Dog handlers hope for the best in show

Dog owners walk back to their sitting dogs during an obedience event at the Lawrence Jayhawk Kennel Club all-breed dog show Saturday, Oct. 13, 2012, at the Douglas County Fairgrounds. The event continues today.

Siouxsan Eisen, Kearney, MO., competes in the Novice B Obedience event with her dog Pinch at the Lawrence Jayhawk Kennel Club all-breed dog show Saturday, Oct. 13, 2012, at the Douglas County Fairgrounds. The event continues today.

Sometimes life is just ruff.

Take Erin Roberts’ client, who owns Malachy, the oddly lovable Pekingese who won this year’s prestigious Westminster Kennel Club show in New York. She got into showing her dogs, Roberts said, after a lot of family trouble and a dark period in her life. She found it to be a welcome distraction. Dogs, after all, don’t do that kind of drama.

Dogs need jobs, Roberts said. They’re bred to serve a purpose — be it a guarding, intimidating English mastiff or a ratter of a dachshund, whom nobody ever told he was so small. Dogs are simple: Give them something to do, and they’ll repay you with love. And performance.

Roberts, from Oklahoma City, is a professional handler — she’s paid to show other people’s dogs. Trim and youthful in a leopard-print suit, she’s in her element this weekend at the Douglas County Fairgrounds, showing several dogs in the Lawrence Jayhawk Kennel Club show.

She’s been showing dogs since 1979. She had basenjis, and her aunt and uncle did horse shows, passing on the torch of the itinerant animal lover.

There’s not much money in winning any of the categories in regional shows like this. But serious handlers like Roberts travel to American Kennel Club-certified shows to build up points for their dogs, which, with a lot of experience, can build up to becoming champions and grand champions. The Italian greyhound Roberts is showing today, GCH Everafter’s Best Bet Yet, has a doggiestats.com page and a well-established lineage. Being best in show is serious business.

But Cassie Rice, from Kansas City, Mo., and her Rhodesian ridgeback Jenna are among the proud amateurs in the bunch. Rice said the circuit becomes addictive because it’s competitive, but also because it involves travelling around with people who share an interest in dogs. Jenna won best of breed, so seemingly the competition’s going well.

The dogs at a show are more varied than in a typical park. There’s big, small, white, black, sporting and herding — a United Nations of genetic origins and smorgasbord of traits. In obedience, they’re tested on skill. In rally, for their adherence to the breed standard.

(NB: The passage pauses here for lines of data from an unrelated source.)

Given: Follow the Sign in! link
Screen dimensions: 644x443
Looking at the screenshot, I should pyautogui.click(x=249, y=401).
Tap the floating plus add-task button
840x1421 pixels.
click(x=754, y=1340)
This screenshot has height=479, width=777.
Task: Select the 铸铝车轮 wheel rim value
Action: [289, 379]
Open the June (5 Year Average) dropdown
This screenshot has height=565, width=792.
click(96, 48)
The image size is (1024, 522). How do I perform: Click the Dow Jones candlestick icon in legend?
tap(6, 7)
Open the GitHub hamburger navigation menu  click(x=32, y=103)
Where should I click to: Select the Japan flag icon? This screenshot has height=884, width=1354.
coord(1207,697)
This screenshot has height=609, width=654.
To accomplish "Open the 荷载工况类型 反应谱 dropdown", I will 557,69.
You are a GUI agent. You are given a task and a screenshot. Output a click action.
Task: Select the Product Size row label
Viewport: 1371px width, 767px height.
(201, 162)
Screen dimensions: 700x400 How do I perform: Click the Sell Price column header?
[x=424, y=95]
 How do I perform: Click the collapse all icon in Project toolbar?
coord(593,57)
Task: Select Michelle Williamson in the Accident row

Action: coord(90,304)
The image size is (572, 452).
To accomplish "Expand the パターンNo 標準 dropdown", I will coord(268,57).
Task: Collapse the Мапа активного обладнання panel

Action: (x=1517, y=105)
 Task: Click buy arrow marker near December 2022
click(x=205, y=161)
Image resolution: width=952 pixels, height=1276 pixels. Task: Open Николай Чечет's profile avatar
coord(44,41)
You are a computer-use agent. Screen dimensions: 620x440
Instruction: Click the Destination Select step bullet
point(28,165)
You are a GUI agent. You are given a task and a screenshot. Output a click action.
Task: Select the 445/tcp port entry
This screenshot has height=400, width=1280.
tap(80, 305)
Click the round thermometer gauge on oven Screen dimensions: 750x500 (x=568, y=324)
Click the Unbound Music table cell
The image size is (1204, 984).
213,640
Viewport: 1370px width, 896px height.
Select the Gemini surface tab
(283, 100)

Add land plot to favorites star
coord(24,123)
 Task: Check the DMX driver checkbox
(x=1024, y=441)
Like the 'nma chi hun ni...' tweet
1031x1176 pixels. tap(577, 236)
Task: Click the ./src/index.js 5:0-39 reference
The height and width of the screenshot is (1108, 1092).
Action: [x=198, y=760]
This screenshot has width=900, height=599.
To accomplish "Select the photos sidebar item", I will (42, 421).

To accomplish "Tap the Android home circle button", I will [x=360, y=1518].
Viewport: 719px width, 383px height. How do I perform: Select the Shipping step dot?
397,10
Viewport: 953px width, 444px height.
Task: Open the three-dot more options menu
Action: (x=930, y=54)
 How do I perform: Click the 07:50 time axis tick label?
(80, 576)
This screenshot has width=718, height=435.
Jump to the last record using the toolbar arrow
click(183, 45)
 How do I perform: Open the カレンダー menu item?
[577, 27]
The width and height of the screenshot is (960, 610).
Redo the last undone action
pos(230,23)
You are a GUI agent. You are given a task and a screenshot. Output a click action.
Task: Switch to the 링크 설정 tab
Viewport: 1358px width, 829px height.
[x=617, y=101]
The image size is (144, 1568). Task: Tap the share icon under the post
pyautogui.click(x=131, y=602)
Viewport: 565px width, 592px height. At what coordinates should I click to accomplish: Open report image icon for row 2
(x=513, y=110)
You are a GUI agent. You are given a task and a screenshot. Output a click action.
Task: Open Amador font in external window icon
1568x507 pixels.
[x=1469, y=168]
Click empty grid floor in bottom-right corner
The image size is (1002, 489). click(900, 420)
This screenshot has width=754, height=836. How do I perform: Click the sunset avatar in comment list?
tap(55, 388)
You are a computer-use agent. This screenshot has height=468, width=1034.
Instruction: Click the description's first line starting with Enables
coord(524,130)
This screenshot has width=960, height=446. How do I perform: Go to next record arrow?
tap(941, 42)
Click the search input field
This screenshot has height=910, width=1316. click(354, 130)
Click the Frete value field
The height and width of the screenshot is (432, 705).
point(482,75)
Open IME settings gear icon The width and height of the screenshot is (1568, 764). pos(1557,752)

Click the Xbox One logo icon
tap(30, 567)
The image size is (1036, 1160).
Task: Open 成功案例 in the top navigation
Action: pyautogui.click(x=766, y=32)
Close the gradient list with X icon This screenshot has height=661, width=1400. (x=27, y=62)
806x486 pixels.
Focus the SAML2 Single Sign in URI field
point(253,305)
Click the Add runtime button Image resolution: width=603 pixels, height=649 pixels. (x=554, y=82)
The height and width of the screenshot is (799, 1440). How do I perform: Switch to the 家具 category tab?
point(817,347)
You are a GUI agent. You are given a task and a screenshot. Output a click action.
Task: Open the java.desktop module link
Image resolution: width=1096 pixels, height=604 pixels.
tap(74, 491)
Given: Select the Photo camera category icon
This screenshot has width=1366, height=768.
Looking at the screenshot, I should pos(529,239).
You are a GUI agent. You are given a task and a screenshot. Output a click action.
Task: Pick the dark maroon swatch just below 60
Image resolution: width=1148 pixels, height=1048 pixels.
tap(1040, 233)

Two of the dogs on display were Hermione and Tonka, two sisters and big, fluffy, black Newfoundlands bred for water rescue and trained for therapy. Their special skill is brace — running around the track while on one leash.

“It’s an accomplishment to get two dogs to agree to do something together,” owner Nicki Dobson said.

Ultimately, showing dogs is not a sport for everybody, but it can be for anybody, Roberts said.

“It’s a sport anybody can do — I’ve seen handlers with different abilities physically and one who was blind. Young and old, novice and advanced can compete, too,” she said. “The animals come first, but a lot of trainers do it as part of their identities.”